自分自身で“気づく”って行為がすごく好きなのよね。(ジェニー)

――さて、サヴェージズのデビュー・アルバム『サイレンス・ユアセルフ』、非の打ち所がない素晴らしい作品でした。バンド結成からはまだ1年ちょっとですが、こうして日本にも来れるようになったわけですし、着実に自分たちを取り巻く環境や生活が変わったと実感していますか?

ジェニー うーん、今まさにツアーを周っているところだからね(笑)。でも楽しんでるわよ。この時間を人生の一部だと思っているし、すごくエキサイティングなことよね。色んな人々にも会えたし。先日USツアーを終えたばかりなんだけど、どの会場もソールド・アウトで素晴らしいショーだったのよ。日を追うごとに、オーディエンスがどんどん私たちのサウンドにのめり込んでいってくれてるような気がするわ。

――アルバムの冒頭にジョン・カサヴェデスの映画『オープニング・ナイト』からのセリフの引用がありますが、これはどういった理由で思いついたのでしょうか?

ジェニー これはジョニー・ホスタイルのアイディアだったのよ。アルバムの1曲目が“Shut Up”というのは決まっていたんだけど、この曲を紹介するための何かを探していたのよね。それこそ映画のイントロみたいに。カサヴェデスは尊敬すべきインディペンデント映画の監督だし、私自身も彼のすごいファンだったから即決。何事にも左右されない経歴や、ハリウッドのシステムから常に一線を画しているところも素晴らしいわよね。人間関係や家族関係、あるいは女性といった普遍的なテーマを取り扱いながら、絶対にデタラメや嘘は言わないし、常に真実だけを伝えるスタンスは未だに多くの人々が影響されているの。

――なるほど。

ジェニー 音楽も重要なポイントで、チャールズ・ミンガスが手がけた『アメリカの影』(59年)のサントラは最高よ。他にもニューヨークのジャズとかね。それと、役者の演技にはアートからの影響も垣間見えるの。カサヴェテスは「アートがアートに反響している」と語ったんだけど、それもすごく面白い意見だしね。彼の作品については何時間でも語ることができるわ! そのことで、自分の中に秘めたものから何か新しい発見ができたりもするし。自分自身で“気づく”って行為がすごく好きなのよね。映画を鑑賞することで、今まで自分が知らなかった自分を発見することができるあの感じ。サヴェージズを好きな人たちが、このアルバムを通してカサヴェテスのことを知って、彼の作品を観てくれるようになったら、これほど素晴らしいことは無いわ。

――日本の映画監督で誰か好きな人はいますか?

ジェニー きっと彼女(ジェマ)がよく知ってるわよ。

ジェマ ええ、たしかに日本映画の影響はすごく受けているわよ。

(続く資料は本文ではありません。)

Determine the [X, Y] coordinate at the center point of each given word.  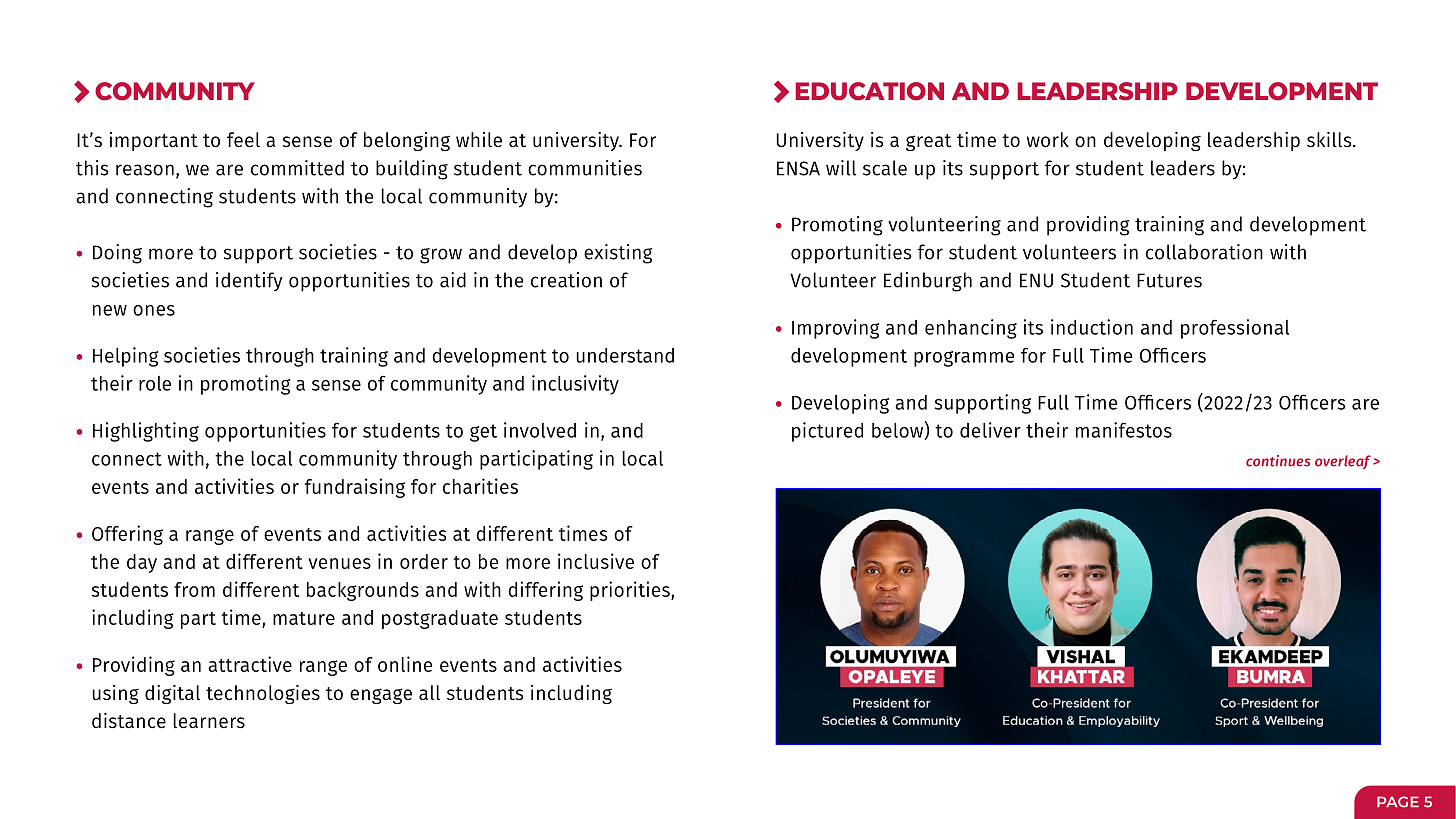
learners [209, 721]
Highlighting [146, 432]
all [429, 692]
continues [1278, 461]
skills [1330, 140]
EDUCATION [869, 91]
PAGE [1398, 802]
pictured [827, 432]
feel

クロサワ(黒澤明)やオヅ(小津安二郎)はもちろんだし、今は名前が思い出せないんだけど、アベ…。

ユウキ&コウヘイ 安部公房?

ジェマ そう、その人! すごくファンなの。彼の作品からはいつもインスピレーションを受けてるわよ。人間の深層心理を追求してると思う。

ジェニー ギターを選んだのはなんでだっけ?

ジェマ あー、それは『ELECTRIC DRAGON 80000V』(2001年)っていうサイコーな映画があるから、それを観てもらったほうが早いかも(笑)。